╭─ 原文

目前尚未找到優雅處理這種情況的方案,各位看官如果有好的解決方案,還望不吝賜教。拜謝?。?!
斷線重連
斷線重連這里就不過多介紹,相信各位都知道是怎么回事。這里只說大致思路,然后直接上代碼。
實現思路
客戶端在監測到與服務器端的連接斷開后,或者一開始就無法連接的情況下,使用指定的重連策略進行重連操作,直到重新建立連接或重試次數耗盡。
對于如何監測連接是否斷開,則是通過重寫ChannelInboundHandler#channelInactive
來實現,但連接不可用,該方法會被觸發,所以只需要在該方法做好重連工作即可。
代碼實現
注:以下代碼都是在上面心跳機制的基礎上修改/添加的。
因為斷線重連是客戶端的工作,所以只需對客戶端代碼進行修改。
重試策略
RetryPolicy —— 重試策略接口
public interface RetryPolicy {
/**
* Called when an operation has failed for some reason. This method should return
* true to make another attempt.
*
* @param retryCount the number of times retried so far (0 the first time)
* @return true/false
*/
boolean allowRetry(int retryCount);
/**
* get sleep time in ms of current retry count.

╰─
╭─ 所给各行

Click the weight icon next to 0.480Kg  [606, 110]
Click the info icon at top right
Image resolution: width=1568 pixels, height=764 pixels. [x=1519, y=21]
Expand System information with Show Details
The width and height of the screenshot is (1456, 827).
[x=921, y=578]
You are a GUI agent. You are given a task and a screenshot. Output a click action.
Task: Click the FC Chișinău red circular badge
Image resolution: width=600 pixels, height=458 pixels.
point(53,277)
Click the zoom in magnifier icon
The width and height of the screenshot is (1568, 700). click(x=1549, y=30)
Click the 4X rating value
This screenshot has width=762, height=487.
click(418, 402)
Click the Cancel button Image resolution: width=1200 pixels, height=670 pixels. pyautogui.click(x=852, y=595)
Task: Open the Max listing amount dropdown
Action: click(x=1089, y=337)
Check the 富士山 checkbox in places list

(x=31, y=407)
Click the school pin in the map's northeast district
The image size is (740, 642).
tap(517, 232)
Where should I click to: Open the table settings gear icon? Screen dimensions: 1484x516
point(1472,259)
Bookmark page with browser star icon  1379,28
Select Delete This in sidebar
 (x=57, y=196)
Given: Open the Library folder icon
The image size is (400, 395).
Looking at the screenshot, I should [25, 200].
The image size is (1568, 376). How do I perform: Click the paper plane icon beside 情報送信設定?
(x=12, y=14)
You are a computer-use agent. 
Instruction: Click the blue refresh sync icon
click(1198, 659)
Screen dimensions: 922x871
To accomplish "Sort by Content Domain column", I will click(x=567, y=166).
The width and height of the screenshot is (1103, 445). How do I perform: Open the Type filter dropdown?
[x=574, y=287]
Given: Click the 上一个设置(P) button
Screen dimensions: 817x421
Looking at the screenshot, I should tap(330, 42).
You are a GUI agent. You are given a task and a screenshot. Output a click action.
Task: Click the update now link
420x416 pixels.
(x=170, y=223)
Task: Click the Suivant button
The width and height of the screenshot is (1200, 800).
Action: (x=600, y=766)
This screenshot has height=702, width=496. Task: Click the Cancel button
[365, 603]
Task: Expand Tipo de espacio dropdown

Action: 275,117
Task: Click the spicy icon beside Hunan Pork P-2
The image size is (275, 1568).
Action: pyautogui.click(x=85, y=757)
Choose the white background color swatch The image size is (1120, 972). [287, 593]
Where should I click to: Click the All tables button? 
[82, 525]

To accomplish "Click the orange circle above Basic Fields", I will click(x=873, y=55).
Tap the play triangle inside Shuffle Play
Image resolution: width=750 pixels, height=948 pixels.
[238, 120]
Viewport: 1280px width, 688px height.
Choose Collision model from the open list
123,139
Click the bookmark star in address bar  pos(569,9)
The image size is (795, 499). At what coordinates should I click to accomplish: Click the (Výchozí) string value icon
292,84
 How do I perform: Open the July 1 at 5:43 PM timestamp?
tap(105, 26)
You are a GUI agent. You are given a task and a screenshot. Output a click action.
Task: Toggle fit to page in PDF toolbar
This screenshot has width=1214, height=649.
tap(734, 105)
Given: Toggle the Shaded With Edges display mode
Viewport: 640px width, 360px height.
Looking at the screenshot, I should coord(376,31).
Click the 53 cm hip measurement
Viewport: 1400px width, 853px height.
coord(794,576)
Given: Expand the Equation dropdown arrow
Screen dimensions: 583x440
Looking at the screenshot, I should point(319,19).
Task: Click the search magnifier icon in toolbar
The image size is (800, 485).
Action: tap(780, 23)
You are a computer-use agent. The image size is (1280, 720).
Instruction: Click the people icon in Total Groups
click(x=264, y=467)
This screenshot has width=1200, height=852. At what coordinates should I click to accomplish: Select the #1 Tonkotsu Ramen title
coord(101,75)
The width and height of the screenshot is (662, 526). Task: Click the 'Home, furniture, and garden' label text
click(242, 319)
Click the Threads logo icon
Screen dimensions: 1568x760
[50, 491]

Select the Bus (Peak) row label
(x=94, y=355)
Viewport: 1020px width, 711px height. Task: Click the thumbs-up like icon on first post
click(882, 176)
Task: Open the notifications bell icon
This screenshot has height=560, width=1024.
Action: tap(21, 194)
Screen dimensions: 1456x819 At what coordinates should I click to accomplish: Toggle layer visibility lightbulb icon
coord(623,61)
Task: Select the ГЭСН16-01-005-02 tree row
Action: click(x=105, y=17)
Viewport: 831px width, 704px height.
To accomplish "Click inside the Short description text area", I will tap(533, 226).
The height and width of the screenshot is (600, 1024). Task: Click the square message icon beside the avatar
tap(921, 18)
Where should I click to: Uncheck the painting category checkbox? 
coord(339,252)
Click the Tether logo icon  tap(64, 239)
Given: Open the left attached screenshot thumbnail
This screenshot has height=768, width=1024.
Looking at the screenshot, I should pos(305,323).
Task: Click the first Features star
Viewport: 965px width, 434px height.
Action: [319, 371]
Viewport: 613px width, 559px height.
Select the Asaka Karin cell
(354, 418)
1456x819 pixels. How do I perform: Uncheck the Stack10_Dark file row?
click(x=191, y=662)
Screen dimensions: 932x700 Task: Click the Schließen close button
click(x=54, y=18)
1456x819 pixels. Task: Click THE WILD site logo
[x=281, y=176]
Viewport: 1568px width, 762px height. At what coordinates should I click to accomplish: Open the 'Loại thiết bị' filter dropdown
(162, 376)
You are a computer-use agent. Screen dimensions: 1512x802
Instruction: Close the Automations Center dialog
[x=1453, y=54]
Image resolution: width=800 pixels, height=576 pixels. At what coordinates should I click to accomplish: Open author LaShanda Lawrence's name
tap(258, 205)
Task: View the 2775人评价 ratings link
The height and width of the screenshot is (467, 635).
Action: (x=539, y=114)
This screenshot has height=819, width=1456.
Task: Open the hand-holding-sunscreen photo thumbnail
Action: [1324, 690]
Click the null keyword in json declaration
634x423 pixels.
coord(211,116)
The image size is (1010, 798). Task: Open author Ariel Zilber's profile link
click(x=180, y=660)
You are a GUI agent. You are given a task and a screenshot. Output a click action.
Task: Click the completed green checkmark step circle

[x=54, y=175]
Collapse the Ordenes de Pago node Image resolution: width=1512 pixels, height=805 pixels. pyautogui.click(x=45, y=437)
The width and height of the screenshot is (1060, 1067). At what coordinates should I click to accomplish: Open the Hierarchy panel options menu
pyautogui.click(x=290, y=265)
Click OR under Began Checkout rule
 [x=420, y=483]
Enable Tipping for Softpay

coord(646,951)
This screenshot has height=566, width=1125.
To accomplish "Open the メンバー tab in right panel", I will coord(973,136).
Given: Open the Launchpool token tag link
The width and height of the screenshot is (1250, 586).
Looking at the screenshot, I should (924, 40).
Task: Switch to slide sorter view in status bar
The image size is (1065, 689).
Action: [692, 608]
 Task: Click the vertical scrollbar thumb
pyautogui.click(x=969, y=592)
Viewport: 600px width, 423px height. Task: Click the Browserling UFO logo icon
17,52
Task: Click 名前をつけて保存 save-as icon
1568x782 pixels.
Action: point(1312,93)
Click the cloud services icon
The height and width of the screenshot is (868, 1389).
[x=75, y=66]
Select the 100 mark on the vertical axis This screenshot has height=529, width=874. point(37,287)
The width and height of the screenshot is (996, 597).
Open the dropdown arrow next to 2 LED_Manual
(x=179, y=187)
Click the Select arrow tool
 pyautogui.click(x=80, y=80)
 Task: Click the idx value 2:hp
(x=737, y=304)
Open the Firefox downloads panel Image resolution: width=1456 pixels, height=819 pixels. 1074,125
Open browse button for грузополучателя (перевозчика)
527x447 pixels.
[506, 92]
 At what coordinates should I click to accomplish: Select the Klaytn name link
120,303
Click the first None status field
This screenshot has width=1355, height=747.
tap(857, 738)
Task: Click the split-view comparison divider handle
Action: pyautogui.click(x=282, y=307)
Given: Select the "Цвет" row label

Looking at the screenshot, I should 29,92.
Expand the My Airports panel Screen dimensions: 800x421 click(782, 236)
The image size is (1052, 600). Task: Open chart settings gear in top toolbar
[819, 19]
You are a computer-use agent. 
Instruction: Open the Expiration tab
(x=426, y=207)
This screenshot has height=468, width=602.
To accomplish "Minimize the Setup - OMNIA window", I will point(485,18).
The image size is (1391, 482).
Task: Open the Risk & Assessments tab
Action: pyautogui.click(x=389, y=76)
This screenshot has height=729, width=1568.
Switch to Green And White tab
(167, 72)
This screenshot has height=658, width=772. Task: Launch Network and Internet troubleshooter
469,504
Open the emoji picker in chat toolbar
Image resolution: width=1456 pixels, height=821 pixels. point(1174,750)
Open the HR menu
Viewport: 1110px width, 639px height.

╰─

任务列表 -
• 1. 根据原文回答下面的问题,每题一行,答案也用(a)(b)(c)标出:
(a) 重连操作会一直进行到什么时候?
(b) 通过重写哪个方法来监测连接是否断开?
(c) 为什么只需要改客户端的代码?
• 2. 把原文中从“因為斷線重連是客戶端的工作,所以只需對客戶端代碼進行修改。”起,到“make another attempt.”为止(包括这几个字)的部分原样重新打一遍。
• 3. 下面几句话和原文说的一致吗?每句回答“是”或“否”,并照抄原文中起决定作用的字句:
(a) 文中的代码是在前面心跳机制的基础上修改或添加的。
(b) 只有连接中途断开时才会重连,一开始就连不上时不会重连。
(c) 第一次调用 allowRetry 时,retryCount 的值是 1。

本题答案 -
• 1.
(a) 直到重新建立连接,或者重试次数耗尽。
(b) ChannelInboundHandler#channelInactive
(c) 因为断线重连是客户端的工作。

• 2.
因為斷線重連是客戶端的工作,所以只需對客戶端代碼進行修改。
重試策略
RetryPolicy —— 重試策略接口
public interface RetryPolicy {
/**
* Called when an operation has failed for some reason. This method should return
* true to make another attempt.

• 3.
(a) 是。“注:以下代碼都是在上面心跳機制的基礎上修改/添加的。”
(b) 否。“或者一開始就無法連接的情況下,使用指定的重連策略進行重連操作”
(c) 否。“the number of times retried so far (0 the first time)”